Cet album est absolument essentiel pour diverses raisons. Toutes les compositions sont de Coltrane, c'est une première. Les harmonies inventées ici sont extrêmes et on sent qu'il faut un changement radical car Coltrane ne peut plus aller plus loin, la solution sera le modal.
Nous avons affaire à une fin et à un début en même temps. La fin d'un style de musique exploité jusque dans ses ultimes limites et le début de l'ère John Coltrane avec son célèbre quartet à venir.
John Coltrane atteint ici un niveau de jeu incroyable, personne n'avait approché ce niveau avant lui, avec cette faculté (très durement travaillée) de jouer aussi fort chaque note, quelque soit son niveau dans la gamme. Sa rapidité et ses choix harminiques mettent bien à mal le pauvre Tommy Flanagan sur "Countdown" et cela explique probablement la durée limitée à 2:21 de ce morceau. Et pourtant, Flanagan ne démérite pas sur l'ensemble de l'album, il est simplement à la peine par rapport à Coltrane qui s'est préparé longuement à cet exploit. D'ailleurs, la complémentarité entre ce brillant pianiste et le géant des saxophonistes est même évidente.

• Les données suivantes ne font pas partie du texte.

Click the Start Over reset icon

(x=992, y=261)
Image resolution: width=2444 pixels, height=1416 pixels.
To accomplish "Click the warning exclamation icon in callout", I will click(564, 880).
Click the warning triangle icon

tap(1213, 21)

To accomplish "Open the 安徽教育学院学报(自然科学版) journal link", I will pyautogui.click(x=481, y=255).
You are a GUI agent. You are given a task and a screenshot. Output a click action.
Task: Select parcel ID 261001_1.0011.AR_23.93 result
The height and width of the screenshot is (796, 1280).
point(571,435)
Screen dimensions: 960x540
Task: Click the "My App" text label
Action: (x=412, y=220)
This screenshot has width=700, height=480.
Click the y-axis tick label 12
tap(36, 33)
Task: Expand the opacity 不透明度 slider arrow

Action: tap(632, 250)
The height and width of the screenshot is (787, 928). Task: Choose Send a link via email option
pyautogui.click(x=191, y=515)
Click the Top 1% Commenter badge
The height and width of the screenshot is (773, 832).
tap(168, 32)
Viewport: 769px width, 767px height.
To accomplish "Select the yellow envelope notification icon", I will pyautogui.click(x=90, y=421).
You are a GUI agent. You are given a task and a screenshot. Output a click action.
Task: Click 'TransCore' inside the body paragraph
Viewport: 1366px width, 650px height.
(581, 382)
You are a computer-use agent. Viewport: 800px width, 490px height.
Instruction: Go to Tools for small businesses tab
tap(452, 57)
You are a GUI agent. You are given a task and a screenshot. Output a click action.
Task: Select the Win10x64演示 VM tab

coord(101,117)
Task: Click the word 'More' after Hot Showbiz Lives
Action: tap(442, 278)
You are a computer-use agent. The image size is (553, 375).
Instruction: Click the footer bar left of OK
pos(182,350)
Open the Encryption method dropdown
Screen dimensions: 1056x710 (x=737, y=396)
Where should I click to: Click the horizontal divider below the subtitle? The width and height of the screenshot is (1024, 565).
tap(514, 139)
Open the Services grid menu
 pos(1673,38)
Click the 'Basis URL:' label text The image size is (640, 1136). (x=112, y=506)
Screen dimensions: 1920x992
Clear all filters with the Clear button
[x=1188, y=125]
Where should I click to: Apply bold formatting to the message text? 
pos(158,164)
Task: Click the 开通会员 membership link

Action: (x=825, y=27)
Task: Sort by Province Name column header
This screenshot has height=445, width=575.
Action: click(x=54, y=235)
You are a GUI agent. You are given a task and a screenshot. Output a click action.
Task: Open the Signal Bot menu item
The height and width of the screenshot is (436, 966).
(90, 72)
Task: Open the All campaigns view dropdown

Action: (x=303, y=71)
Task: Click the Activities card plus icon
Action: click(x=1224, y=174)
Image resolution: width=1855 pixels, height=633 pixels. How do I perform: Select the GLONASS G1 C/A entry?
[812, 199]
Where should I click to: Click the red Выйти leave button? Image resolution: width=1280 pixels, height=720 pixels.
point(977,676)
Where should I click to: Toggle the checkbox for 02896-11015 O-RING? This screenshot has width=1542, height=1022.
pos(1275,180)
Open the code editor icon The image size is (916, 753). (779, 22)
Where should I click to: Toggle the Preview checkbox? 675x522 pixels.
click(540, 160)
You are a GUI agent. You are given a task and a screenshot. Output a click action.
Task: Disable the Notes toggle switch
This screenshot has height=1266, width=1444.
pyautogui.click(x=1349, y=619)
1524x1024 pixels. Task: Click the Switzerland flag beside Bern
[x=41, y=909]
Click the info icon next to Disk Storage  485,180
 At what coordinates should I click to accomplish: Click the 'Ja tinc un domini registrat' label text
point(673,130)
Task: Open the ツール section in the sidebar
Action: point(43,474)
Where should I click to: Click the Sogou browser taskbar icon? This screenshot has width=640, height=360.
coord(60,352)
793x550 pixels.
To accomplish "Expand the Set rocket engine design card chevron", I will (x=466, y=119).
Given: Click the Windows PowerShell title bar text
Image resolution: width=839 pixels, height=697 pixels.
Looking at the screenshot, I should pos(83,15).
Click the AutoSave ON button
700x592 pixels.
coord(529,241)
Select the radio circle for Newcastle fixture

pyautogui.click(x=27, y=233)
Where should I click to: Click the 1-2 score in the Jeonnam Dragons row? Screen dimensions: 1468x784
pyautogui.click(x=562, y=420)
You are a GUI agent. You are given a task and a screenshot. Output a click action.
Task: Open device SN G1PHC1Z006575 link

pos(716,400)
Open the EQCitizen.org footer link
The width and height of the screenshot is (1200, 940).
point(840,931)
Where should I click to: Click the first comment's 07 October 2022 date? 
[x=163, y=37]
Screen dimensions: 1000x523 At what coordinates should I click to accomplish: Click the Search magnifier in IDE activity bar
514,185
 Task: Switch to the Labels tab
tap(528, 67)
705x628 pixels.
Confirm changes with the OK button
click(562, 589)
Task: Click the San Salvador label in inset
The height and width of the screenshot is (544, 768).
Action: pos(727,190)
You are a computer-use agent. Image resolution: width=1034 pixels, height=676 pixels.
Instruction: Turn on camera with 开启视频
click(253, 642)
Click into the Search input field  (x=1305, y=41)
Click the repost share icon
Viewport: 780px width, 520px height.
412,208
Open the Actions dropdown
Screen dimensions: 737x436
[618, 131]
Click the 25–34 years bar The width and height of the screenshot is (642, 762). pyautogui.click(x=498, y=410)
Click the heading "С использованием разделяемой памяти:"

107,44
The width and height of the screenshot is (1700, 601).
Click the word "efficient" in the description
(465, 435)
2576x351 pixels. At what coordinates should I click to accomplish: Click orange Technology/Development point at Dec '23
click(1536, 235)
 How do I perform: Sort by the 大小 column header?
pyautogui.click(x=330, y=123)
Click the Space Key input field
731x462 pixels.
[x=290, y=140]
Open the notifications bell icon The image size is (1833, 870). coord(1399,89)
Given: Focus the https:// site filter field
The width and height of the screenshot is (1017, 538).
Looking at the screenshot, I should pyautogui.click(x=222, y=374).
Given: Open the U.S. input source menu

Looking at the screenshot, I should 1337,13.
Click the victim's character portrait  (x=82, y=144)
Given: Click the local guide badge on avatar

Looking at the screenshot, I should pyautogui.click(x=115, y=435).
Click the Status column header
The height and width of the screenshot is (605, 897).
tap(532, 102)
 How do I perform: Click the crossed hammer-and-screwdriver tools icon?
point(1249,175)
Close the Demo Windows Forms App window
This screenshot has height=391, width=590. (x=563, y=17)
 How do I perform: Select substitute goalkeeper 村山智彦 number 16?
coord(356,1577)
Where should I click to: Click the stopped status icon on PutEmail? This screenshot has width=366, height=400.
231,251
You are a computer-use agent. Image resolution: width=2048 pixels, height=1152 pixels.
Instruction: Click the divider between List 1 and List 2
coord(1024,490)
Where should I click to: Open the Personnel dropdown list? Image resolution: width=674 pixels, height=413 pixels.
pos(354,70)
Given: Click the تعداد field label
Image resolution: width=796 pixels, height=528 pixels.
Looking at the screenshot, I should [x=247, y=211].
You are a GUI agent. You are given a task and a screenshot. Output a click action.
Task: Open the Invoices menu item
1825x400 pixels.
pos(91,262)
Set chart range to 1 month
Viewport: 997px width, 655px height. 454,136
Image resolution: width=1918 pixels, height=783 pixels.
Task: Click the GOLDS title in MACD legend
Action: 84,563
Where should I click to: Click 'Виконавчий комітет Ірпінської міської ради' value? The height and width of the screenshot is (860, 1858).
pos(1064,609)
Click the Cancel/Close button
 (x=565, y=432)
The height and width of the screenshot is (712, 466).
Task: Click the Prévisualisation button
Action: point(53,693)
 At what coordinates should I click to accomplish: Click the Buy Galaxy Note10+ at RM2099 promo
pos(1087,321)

Paul Chambers à la contrebasse est égal à lui-même, c'est à dire exceptionnel. Il forme avec Art Taylor et Tommy Flanagan une section rythmique de choix.
Pour "Naima", le rythme sera assuré par Paul Chambers, Wynton Kelly et Jimmy Cobb, soit les Miles Davis boys.
Cet opus de John Coltrane est incontournable, tant pour sa qualité que pour son côté innovant. On pourrait même imaginer commencer une collection "Trane" par ce disque, les précédents semblant être à ranger au niveau de sessions d'entraînement, ce qui n'enlève rien à leur intérêt musical.